Required work:
Only the lines below from the one containing "Men [button] (145, 11)" to the one containing "Women [button] (118, 11)" should be repeated, both included and unchanged.

Start of Records to use

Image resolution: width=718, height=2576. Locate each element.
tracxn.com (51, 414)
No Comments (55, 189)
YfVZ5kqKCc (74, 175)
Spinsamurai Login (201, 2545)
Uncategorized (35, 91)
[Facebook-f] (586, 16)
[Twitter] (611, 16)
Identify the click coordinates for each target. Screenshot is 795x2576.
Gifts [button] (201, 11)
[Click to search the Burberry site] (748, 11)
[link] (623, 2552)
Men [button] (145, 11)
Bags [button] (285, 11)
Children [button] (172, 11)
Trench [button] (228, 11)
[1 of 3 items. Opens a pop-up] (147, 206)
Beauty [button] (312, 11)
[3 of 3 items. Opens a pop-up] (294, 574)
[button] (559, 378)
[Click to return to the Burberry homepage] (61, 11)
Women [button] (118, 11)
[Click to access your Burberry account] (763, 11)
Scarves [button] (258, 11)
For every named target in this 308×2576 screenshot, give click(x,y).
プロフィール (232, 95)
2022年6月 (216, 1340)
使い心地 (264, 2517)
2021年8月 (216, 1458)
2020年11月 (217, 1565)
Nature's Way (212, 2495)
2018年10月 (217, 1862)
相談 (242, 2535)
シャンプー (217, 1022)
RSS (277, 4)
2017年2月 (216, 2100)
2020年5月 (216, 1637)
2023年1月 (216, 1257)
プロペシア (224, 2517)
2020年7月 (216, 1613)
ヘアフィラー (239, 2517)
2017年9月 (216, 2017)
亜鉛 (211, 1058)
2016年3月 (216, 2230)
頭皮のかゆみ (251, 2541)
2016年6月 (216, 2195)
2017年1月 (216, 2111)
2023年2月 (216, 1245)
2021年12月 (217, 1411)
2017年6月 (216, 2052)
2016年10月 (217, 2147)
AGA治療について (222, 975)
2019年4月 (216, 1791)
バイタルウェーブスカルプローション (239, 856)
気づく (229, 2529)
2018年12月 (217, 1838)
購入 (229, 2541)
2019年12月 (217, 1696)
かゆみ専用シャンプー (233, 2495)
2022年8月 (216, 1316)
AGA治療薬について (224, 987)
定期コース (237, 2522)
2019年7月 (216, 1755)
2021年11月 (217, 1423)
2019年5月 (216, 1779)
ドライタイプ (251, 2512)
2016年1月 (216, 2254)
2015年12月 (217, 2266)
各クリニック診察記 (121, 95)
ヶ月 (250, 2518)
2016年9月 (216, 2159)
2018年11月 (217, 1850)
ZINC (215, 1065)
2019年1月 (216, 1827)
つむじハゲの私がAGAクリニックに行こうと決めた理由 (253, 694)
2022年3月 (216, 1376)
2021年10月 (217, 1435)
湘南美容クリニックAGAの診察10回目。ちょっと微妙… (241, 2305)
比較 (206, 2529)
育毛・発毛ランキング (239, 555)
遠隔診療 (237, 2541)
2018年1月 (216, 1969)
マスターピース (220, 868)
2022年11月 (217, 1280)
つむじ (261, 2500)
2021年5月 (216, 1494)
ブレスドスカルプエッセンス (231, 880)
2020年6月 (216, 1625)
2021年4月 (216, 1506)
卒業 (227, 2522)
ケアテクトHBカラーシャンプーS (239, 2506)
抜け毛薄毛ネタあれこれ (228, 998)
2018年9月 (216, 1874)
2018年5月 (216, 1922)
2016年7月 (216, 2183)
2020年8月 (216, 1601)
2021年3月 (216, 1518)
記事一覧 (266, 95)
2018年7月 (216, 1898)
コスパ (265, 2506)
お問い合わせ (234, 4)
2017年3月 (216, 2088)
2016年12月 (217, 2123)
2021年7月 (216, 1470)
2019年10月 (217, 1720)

End of Records to use

Written solution:
Men [button] (145, 11)
Bags [button] (285, 11)
Children [button] (172, 11)
Trench [button] (228, 11)
[1 of 3 items. Opens a pop-up] (147, 206)
Beauty [button] (312, 11)
[3 of 3 items. Opens a pop-up] (294, 574)
[button] (559, 378)
[Click to return to the Burberry homepage] (61, 11)
Women [button] (118, 11)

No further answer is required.